▸ BRIEF:
Rewrite everything in the Amex filing notice from "Pursuant to Section" down to "15 U.S.C. 78s(b)(1).", replacing "proposed rule change" with "proposed amendment".

Self-Regulatory Organizations; Notice of Filing of Proposed Rule 
Change by the American Stock Exchange LLC Relating to Direct 
Registration System Eligibility Requirements

 May 31, 2006.
    Pursuant to Section 19(b)(1) of the Securities Exchange Act of 1934 
(``Act'') \1\ and Rule 19b-4 thereunder \2\ notice is hereby given that 
on April 28, 2006, the American Stock Exchange LLC (``Amex'') filed 
with the Securities and Exchange Commission (``Commission'') the 
proposed rule change described in Items I, II, and III below, which 
items have been prepared primarily by Amex. The Commission is 
publishing this notice to solicit comments on the proposed rule change 
from interested parties.
---------------------------------------------------------------------------

    \1\ 15 U.S.C. 78s(b)(1).
    \2\ 17 CFR 240.19b-4.
---------------------------------------------------------------------------

I. Self-Regulatory Organization's Statement of the Terms of Substance 
of the Proposed Rule Change

    Amex is proposing to add new Rule 778 to its Rules and new Section 
135 to its Company Guide to require certain listed securities to be 
eligible for a Direct Registration System operated by a securities 
depository.\3\
---------------------------------------------------------------------------

    \3\ The term ``securities depository'' means a securities 
depository registered as a clearing agency under Section 17A(b)(2)

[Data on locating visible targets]

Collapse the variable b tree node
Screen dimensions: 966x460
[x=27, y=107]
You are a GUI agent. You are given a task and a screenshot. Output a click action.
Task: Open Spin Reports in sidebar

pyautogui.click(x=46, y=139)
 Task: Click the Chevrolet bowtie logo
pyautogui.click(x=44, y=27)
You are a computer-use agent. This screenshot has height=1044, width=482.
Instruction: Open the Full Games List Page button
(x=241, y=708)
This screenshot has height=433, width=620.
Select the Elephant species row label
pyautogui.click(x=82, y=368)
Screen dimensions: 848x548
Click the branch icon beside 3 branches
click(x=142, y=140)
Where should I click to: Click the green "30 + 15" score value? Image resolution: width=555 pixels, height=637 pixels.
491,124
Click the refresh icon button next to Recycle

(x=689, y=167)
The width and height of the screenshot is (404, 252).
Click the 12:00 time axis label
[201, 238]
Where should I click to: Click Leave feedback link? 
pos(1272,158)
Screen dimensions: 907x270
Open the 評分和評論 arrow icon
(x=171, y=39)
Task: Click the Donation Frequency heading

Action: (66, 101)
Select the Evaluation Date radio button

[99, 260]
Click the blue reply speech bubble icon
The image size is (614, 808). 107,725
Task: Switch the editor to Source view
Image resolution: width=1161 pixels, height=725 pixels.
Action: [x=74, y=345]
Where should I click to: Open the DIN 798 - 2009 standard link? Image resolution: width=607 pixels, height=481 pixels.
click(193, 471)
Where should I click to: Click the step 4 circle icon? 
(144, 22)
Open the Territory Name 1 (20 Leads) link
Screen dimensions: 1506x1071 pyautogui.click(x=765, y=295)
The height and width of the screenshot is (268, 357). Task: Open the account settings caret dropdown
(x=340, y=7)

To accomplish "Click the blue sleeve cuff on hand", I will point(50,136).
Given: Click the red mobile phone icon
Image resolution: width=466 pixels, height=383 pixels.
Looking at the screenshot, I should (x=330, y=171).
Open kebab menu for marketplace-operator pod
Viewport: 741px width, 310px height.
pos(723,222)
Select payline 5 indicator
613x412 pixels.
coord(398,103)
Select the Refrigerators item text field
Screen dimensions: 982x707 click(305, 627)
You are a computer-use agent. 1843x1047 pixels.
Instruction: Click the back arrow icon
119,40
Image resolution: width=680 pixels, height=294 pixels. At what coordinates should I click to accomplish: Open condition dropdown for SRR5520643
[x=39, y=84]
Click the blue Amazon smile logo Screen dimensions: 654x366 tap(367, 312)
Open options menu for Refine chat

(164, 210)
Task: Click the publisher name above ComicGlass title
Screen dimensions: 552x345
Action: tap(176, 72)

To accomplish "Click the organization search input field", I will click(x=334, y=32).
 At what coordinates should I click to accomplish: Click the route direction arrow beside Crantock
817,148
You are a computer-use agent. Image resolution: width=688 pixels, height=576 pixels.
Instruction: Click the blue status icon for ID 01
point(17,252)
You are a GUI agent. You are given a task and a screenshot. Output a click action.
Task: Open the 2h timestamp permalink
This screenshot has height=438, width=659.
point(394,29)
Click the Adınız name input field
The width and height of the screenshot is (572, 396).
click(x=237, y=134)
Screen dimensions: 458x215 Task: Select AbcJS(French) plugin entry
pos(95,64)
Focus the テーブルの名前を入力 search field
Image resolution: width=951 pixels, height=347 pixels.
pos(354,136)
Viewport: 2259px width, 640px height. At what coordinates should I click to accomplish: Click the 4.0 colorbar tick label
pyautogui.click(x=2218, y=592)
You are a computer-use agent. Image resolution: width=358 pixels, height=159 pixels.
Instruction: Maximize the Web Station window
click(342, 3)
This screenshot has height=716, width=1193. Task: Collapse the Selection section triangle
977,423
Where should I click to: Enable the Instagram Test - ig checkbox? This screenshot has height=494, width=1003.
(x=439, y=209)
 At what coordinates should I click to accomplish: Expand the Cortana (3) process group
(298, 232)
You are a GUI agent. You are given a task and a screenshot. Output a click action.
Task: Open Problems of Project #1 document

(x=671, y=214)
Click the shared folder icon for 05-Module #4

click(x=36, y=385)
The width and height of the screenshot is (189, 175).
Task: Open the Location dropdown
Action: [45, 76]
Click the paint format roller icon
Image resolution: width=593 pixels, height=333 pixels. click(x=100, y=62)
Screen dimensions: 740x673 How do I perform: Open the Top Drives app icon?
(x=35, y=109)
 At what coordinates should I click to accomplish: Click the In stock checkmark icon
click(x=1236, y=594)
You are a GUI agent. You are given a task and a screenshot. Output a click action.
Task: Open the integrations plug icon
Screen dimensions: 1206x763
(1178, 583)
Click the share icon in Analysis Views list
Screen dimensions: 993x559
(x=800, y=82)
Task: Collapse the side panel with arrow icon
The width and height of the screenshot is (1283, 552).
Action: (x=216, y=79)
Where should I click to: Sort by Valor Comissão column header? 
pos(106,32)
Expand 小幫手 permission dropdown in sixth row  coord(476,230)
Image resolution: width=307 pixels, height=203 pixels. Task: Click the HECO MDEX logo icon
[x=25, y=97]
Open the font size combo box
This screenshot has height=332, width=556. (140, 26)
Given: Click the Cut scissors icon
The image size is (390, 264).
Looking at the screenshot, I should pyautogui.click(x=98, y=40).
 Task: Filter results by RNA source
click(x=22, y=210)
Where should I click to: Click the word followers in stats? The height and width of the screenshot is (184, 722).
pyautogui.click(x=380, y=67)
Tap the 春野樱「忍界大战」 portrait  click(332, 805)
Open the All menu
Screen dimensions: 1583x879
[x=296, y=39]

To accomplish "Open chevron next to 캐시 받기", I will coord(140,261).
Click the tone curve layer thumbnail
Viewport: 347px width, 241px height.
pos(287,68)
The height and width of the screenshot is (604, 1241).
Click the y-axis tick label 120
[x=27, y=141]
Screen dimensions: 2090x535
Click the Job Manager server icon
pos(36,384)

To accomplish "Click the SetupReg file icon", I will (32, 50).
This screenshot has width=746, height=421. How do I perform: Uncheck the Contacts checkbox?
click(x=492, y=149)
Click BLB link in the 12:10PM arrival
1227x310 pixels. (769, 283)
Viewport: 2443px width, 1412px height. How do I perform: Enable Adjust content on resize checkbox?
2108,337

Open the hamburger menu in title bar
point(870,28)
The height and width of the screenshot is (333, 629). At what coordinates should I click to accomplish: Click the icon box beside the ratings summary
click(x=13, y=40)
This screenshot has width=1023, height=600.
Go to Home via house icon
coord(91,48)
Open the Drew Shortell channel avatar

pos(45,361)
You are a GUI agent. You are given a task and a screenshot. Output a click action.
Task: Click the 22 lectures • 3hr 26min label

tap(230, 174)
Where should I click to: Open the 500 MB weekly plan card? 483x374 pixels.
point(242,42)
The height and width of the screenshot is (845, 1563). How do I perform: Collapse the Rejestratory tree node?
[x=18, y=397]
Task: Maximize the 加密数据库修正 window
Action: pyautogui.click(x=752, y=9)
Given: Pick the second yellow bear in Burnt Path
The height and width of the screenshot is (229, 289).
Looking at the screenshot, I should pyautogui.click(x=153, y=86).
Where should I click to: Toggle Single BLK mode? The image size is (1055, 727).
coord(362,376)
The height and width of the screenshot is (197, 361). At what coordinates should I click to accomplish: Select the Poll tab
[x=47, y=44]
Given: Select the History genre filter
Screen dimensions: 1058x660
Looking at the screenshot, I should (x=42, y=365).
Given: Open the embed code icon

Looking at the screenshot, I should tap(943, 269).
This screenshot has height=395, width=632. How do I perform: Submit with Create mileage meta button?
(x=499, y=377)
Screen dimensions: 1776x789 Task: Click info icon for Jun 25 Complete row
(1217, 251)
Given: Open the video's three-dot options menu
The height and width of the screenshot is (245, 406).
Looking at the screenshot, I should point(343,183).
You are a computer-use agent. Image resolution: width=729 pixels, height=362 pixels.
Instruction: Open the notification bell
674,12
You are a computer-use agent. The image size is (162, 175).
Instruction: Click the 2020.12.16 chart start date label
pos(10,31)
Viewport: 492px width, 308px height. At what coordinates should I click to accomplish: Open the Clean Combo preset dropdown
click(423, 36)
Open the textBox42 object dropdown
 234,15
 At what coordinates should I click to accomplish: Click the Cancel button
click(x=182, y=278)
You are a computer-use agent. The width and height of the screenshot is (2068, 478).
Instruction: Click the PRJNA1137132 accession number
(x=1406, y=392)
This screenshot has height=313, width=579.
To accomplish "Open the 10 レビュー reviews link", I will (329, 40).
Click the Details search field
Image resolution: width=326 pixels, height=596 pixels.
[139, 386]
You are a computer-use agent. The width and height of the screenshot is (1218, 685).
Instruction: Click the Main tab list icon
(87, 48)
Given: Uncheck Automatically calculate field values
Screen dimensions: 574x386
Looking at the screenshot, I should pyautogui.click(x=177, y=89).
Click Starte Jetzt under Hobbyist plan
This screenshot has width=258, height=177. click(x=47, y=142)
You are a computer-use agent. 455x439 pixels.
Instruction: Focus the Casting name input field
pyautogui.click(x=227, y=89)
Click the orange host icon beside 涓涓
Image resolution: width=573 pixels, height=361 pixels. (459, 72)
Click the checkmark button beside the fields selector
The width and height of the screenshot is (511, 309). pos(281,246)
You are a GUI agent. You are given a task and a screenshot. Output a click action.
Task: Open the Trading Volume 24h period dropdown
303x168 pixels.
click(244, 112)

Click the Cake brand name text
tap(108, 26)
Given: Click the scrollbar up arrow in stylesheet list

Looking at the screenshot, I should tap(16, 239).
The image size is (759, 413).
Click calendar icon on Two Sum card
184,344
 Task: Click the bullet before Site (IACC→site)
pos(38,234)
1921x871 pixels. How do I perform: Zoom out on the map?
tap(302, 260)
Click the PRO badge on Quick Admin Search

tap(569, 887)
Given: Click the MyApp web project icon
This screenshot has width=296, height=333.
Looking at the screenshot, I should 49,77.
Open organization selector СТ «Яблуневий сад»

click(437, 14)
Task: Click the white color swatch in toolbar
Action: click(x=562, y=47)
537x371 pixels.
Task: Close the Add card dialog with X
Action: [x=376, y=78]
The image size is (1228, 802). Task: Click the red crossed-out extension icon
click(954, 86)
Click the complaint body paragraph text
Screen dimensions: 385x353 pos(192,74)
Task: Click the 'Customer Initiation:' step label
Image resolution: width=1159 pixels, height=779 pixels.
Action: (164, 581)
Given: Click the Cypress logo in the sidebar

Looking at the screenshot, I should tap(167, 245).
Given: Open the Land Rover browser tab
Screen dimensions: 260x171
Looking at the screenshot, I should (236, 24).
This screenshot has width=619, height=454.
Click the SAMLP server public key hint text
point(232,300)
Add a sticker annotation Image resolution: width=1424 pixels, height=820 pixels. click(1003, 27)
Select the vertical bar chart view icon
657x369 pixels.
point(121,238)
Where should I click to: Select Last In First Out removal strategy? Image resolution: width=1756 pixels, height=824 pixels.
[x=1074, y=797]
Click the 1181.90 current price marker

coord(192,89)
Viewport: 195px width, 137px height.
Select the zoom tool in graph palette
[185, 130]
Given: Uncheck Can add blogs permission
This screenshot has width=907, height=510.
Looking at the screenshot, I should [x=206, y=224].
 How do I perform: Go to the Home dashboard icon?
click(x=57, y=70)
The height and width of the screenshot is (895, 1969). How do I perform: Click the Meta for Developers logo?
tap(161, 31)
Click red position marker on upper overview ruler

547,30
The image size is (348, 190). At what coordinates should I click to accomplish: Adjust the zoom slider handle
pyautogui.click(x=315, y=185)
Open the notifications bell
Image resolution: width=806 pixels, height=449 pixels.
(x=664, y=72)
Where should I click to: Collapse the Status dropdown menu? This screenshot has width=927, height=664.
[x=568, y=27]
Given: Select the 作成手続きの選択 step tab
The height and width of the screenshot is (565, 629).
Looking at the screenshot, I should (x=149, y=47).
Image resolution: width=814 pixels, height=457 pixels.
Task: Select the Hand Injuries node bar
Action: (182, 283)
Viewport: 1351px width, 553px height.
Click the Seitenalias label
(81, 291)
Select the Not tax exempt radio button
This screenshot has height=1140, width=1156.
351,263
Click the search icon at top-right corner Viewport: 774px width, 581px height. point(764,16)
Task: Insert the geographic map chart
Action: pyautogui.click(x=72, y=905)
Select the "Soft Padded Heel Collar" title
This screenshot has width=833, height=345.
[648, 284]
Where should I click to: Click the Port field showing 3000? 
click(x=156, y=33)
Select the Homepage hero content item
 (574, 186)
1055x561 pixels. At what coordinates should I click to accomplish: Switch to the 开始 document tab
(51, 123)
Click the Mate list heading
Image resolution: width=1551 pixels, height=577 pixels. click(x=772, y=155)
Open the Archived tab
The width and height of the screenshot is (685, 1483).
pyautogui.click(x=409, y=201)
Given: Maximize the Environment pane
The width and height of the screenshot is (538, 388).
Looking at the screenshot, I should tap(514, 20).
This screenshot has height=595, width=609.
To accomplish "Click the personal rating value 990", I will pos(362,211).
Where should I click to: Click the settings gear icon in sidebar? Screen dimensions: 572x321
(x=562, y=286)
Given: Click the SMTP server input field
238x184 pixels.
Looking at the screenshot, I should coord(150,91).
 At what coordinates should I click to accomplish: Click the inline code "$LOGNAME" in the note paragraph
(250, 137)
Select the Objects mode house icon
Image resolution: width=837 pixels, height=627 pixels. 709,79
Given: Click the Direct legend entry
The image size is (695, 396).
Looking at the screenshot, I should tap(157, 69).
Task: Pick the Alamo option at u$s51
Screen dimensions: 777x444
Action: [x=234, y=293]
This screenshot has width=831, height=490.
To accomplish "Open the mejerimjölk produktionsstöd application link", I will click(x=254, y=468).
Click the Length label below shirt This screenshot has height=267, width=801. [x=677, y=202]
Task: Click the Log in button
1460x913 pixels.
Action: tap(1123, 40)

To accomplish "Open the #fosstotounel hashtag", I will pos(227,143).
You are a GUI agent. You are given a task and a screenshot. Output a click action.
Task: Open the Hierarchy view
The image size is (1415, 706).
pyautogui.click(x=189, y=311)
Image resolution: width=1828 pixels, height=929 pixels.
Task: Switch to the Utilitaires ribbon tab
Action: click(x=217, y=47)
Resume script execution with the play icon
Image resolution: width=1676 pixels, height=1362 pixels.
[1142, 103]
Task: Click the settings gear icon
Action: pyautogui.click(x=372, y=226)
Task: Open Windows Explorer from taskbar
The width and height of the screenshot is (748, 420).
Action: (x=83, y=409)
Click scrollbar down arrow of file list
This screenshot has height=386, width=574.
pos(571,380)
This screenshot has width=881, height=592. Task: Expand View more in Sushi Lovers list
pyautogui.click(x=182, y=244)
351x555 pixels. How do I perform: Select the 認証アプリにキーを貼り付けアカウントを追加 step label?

▸ FULL RESPONSE:
Pursuant to Section 19(b)(1) of the Securities Exchange Act of 1934 
(``Act'') \1\ and Rule 19b-4 thereunder \2\ notice is hereby given that 
on April 28, 2006, the American Stock Exchange LLC (``Amex'') filed 
with the Securities and Exchange Commission (``Commission'') the 
proposed amendment described in Items I, II, and III below, which 
items have been prepared primarily by Amex. The Commission is 
publishing this notice to solicit comments on the proposed amendment 
from interested parties.
---------------------------------------------------------------------------

    \1\ 15 U.S.C. 78s(b)(1).